### MATERIAL PROVIDED ###
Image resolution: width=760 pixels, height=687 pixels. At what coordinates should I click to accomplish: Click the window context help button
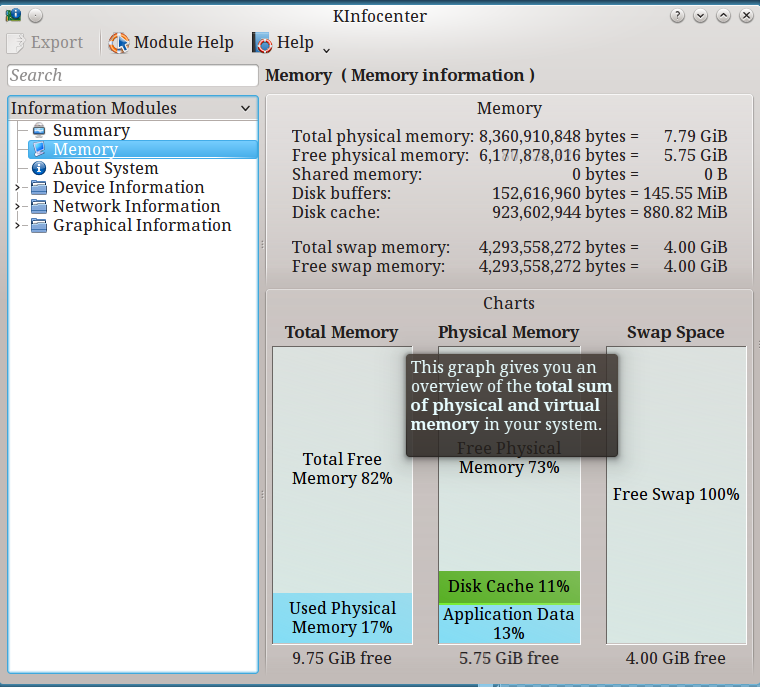click(x=677, y=16)
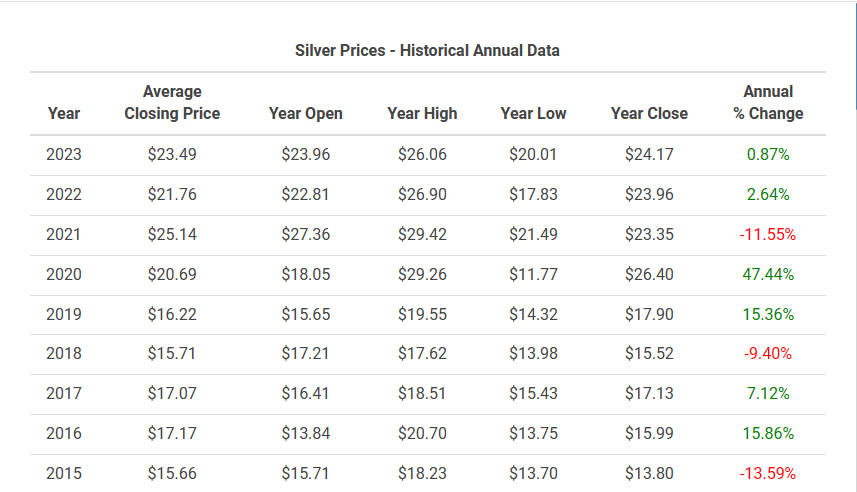Viewport: 857px width, 492px height.
Task: Click the 47.44% annual change value
Action: tap(768, 274)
###
> WORK INSTRUCTION
Pictures stay out; everything else in the listing above is to be repeated exactly.

> OUTPUT FOR THIS EXERCISE
Image resolution: width=760 pixels, height=687 pixels. At what coordinates should I click to accomplish: Click the window context help button
click(x=677, y=16)
Viewport: 857px width, 492px height.
Task: Click the 47.44% annual change value
Action: tap(768, 274)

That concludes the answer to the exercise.